Dean Carol Stuckey

Meet the Dean: Carol Stuckey, School of Professional Studies

Dean Carol Stuckey

As dean of the School of Professional Studies, Carol Stuckey is helping MCPHS bring its vast education offerings to adult learners and working professionals. Now, individuals interested in changing jobs, advancing their careers, or adopting new skillsets can pursue their academic goals in a format that fits their busy schedules.

“This is a population that often needs more flexibility in terms of where and when they study in comparison to full-time, traditional degree programs,” says Dean Stuckey. “The school will provide pathways for these current and aspiring healthcare professionals to earn the credentials they need to begin or advance their healthcare careers.”

Founded in late 2018, the School of Professional Studies currently offers numerous routes for professionals to continue their education, including prerequisite and non-degree courses, advanced certificates, and micro-credentialing programs. Though these offerings fulfill unique educational needs, they share several important characteristics: flexibility, affordability, and easy accessibility.

“With technology constantly changing the way we work, employees will find themselves needing to return to school more frequently and for shorter bursts of education and training over the course of their long careers,” says Dean Stuckey. “With programs offered in person and online in varying lengths and formats, the School can be a life-long learning resource for healthcare professionals as their educational needs change every few years.”

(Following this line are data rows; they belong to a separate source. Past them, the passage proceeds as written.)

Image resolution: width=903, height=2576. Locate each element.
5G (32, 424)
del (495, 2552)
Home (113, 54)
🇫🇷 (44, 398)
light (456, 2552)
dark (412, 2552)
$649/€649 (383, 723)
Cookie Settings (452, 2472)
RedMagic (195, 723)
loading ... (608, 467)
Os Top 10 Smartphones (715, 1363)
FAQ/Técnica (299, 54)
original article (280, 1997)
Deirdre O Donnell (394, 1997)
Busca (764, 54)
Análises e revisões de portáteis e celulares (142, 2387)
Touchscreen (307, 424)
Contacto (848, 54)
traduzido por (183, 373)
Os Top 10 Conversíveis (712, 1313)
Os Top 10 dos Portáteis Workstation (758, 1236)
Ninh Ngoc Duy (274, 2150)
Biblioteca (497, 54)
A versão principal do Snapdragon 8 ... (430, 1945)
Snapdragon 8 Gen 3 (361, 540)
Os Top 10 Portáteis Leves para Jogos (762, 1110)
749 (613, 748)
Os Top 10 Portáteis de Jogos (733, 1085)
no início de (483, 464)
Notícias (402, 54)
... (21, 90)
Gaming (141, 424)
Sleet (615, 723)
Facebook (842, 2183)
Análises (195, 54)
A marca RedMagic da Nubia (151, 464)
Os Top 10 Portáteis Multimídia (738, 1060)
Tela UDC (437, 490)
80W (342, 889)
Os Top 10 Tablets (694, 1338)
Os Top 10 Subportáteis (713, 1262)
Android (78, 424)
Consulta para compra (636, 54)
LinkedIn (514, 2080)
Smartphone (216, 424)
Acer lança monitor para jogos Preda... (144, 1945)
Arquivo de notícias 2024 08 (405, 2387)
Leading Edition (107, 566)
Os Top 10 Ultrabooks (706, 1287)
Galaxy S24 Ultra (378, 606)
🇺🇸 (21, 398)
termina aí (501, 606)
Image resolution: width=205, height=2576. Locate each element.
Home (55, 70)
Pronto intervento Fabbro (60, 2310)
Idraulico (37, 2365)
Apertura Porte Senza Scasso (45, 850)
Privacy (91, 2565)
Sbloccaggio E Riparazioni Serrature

We sat down with Dean Stuckey to learn more about the School of Professional Studies’ mission, as well as her vision for its future.

How does this differ from all the other programs at MCPHS—in other words, what sets this program apart and makes it important for the university to develop?

The School of Professional Studies is primarily geared toward “nontraditional students,” typically older students who may have delayed college or who are working while attending school on a part-time basis. With the cost of education on the rise, at the national level, we’ve seen the number of nontraditional students increase at a much faster rate than the number of traditional, full-time students entering college directly from high school. Part-time adult students who are balancing school with other commitments like family and work often need different support structures than their full-time student counterparts. In establishing this new school, MCPHS takes an important step in building programs and support services for this audience.

We will also be an important resource for employers who need to enhance the skills of their current employees, either individually or with a cohort-based approach. We will be able to offer corporate programs for certificates and degrees, as well as management training and executive education.

Which steps do you see as “first” steps, and which kinds of programs and ideas will probably take longer to implement?

Central to the success of the school is developing close relationships with area employers. This will enable us to develop programs that will be beneficial to their employees as well as to shape new or existing programs to reflect the current skills needed in the marketplace.

Our early focus is on developing online, self-paced prerequisite courses to enable students who are missing required courses to start degree programs. The online and self-paced nature of the courses will enable students to study while continuing to work or balance other priorities.

As time goes on, we will continue to develop certificates and micro-credentials that may stack toward degrees, certifications for various health-related occupations, and management and executive training. Recently, we were given the approval to offer credit towards the MBA in Healthcare Management for students who successfully complete MIT’s MicroMasters in statistics and data science. The MicroMasters is fairly low-cost and low-risk for the student and, if successfully completed, translates into 12 graduate credits. This is a great example of how an alternative credential can be affordable and stack towards a degree, providing knowledge to the student in an area that is of high demand (data science) for employers. It’s truly a win-win for everyone involved.

What are you looking forward to the most about the first few years of the new school’s existence?

Already, I’ve seen tremendous enthusiasm from faculty and staff for this new initiative and for serving this important audience of working professionals. I look forward to launching a number of prerequisite courses that we believe will attract students to MCPHS who might not otherwise have known about us or who might not have been able to enroll in a full-time program. Delivering self-paced courses, particularly in the physical and life sciences, is something not a lot of other universities are doing. We’ll also have the opportunity to deliver those courses in varying formats on campus as well in the evenings and on weekends. We will learn a lot as we go and continuously refine and improve over time so that we do the best job possible to help part-time students meet their academic and career goals.